• **Exercise description**: Only the lines from the one with "The image size is (894, 714)." through the last line of the data below are to be duplicated, exactly and without pictures.

[Saved data entries]

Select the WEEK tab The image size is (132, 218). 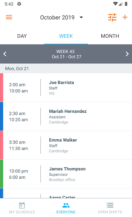tap(66, 36)
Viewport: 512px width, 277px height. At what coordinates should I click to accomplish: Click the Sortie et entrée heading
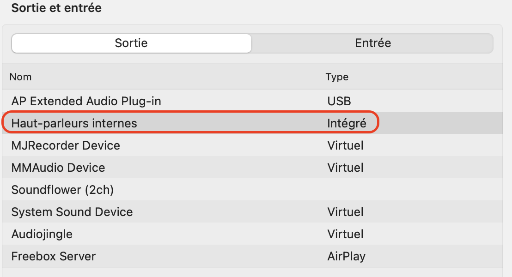click(56, 8)
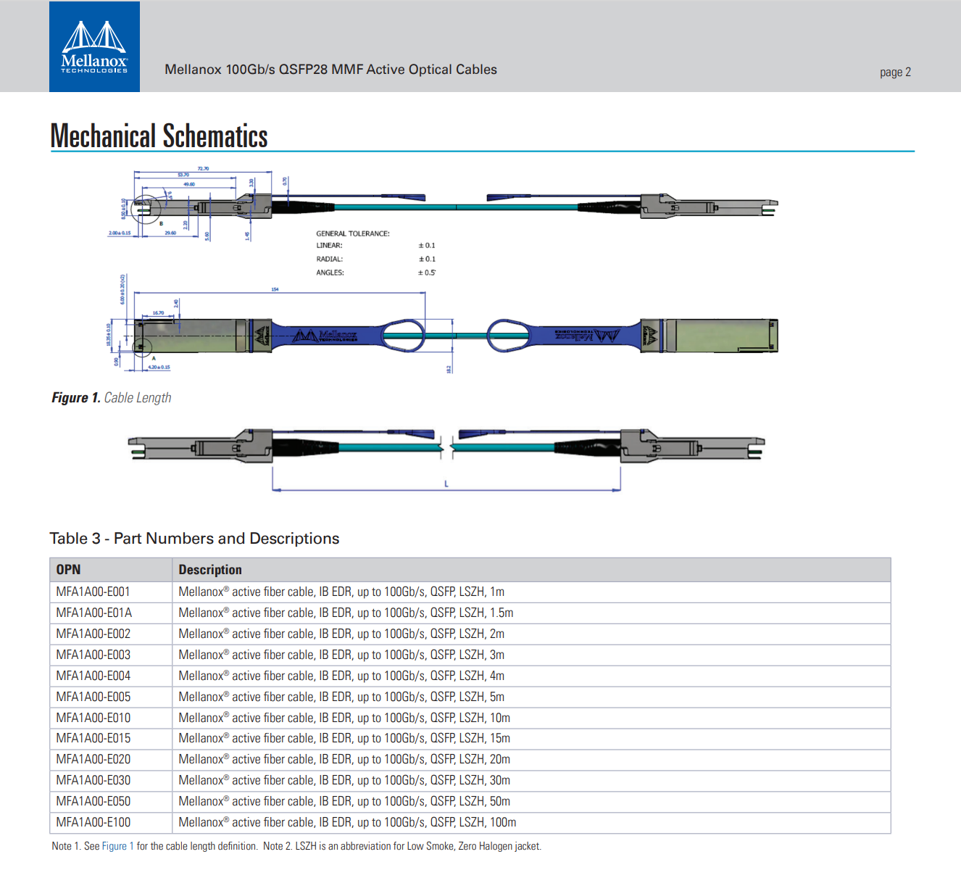Select part number MFA1A00-E001 cell
The width and height of the screenshot is (961, 870).
93,592
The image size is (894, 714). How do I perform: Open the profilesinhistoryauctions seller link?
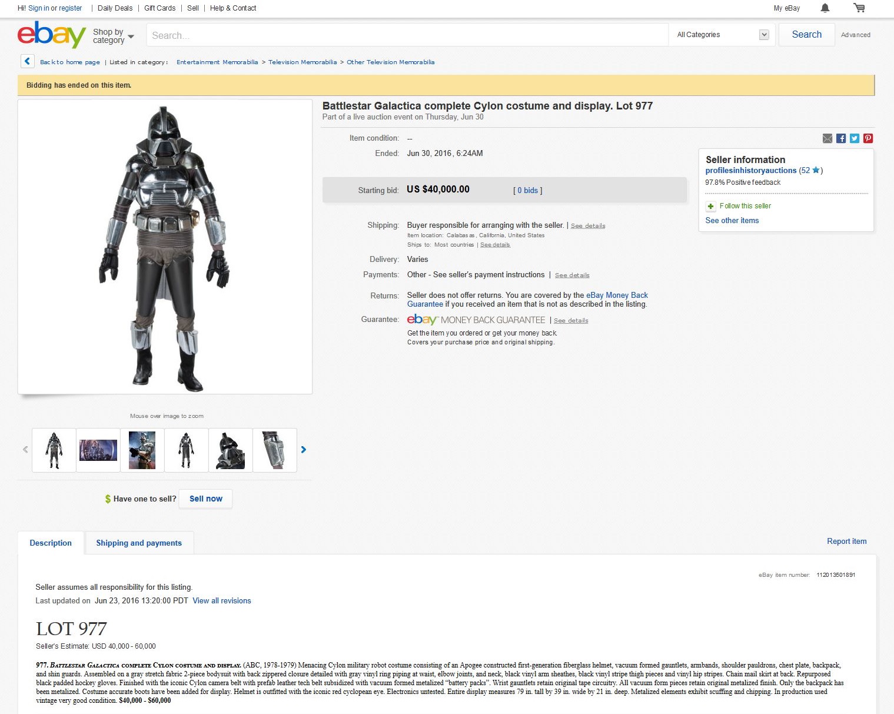pos(751,170)
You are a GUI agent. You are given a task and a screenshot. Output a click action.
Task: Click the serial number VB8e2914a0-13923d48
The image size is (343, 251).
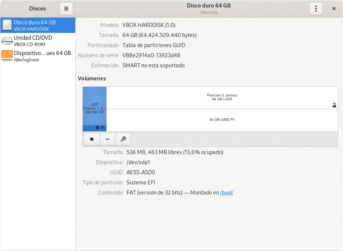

• **Answer to this exercise**:
The image size is (894, 714). How do I perform: Open the profilesinhistoryauctions seller link?
pos(751,170)
You are a GUI agent. You are given a task and a screenshot. Output a click action.
Task: Click the serial number VB8e2914a0-13923d48
The image size is (343, 251).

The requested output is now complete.